| EXERCISE SET |
(a) In the write-up on the autism decision tree model, what was the final recall score on the test set?
(b) Pick up the write-up on the autism decision tree model after its final sentence and carry it on.

| DOCUMENT TEXT |
◇ ◇ ◇ ◇ ◇ ◇ ◇
However, when fitting a new Decision Tree Classifier with only these features, the recall score got worse on both the training set and the validation set.

Similarly, choosing all the questions as features and no other features yielded worse results than our initial model.

Final Results/Discussion

After selecting a model with grid search cross-validation and deciding to use all the features of the dataset, we used our Decision Tree model to predict results on our test set. Unfortunately, the recall score was far below that of our validation set.

Confusion matrix of final model on test set:

Predicted no autism Predicted autism
Does not have autism 88 12
Has autism 12 3

The final recall score is 0.2.

ROC curve:

Figure 8. Decision Tree Classifier ROC Curve

Figure 8. Decision Tree Classifier ROC Curve

Limitations/Assumptions

There were 131 rows that contained “?” or “other” values in the “country_of_res”, “relation”, and “age” columns. It is possible that “?” values resulted in participants not filling in aspects of the survey. We were unable to easily fill these values without feeling like we would bias our results. Instead, we opted to remove these rows entirely and only use the remaining data. This limits our study because we did lose (18%) of the original data that could have had a potential influence on our model.

Our original intention was to use survey data from children, adolescents, and adults. However, we were unable to access the survey questions used for the Child-AQ-10 and Adolescent-AQ-10, which are different to the Adult-AQ-10 question. As a result, we were limited to addressing questions that focused on solely on adults.
◇ ◇ ◇ ◇ ◇ ◇ ◇
| SOURCE MATERIAL |
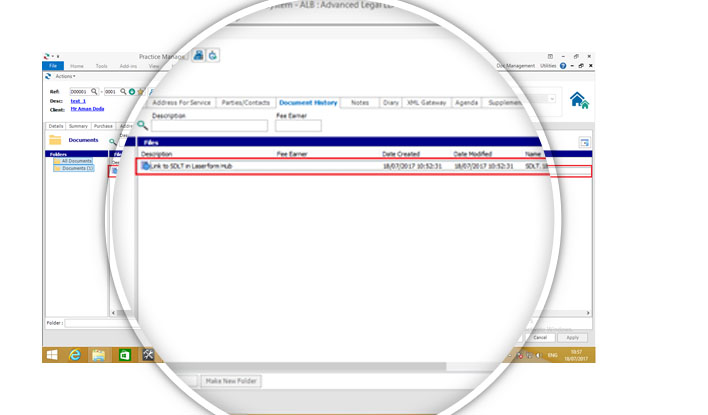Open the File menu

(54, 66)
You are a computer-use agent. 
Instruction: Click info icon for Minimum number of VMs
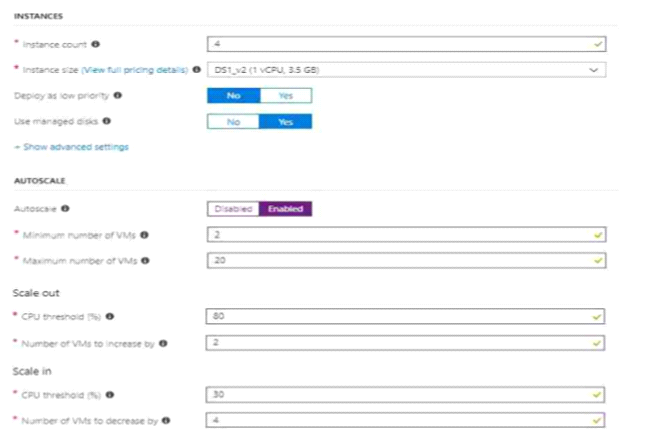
◇ ◇ ◇ ◇ ◇ ◇ ◇
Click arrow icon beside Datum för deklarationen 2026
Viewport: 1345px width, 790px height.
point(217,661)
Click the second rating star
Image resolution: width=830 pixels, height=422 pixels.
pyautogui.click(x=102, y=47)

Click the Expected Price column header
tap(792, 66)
◇ ◇ ◇ ◇ ◇ ◇ ◇
| ANSWERS IN ORDER |
(a) 0.2

(b)
Additionally, our model was struggling due the structure of the data that we were given. Our model was struggling to find the nuance in the AQ-10 questions because they have been filtered down to a 0 or 1. We would prefer to have the original results of “definitely disagree” to “definitely agree”. This would give our models more freedom of expression than forcing it to look at a binary result.

Future Considerations

In future research, we should look into increasing the sensitivity of the model against false negatives. In our study we only looked at a handful of model types. One popular area when it comes to machine learning is the use of gradient boosting algorithms which have shown to perform well in many different situations. One model we plan to explore is the Light Gradient Boosting method, which is a decision tree classifier that utilizes gradient boosting. We could also create an ensemble of different models, which could lead to a better prediction performance. Furthermore, extensive hyperparameter optimization may allow us to reduce the error on our validation set and achieve a better recall on the test data.

Feature engineering is extremely important in machine learning. It would be beneficial to contact domain experts to discuss new features or feature combinations that could lend useful information to model training and performance. For example, the questions in the AQ-10 survey are associated with categories, such as “imagination” or “attention”. We could potentially group the questions of the survey into semantic categories which could act as an entirely new feature in our model.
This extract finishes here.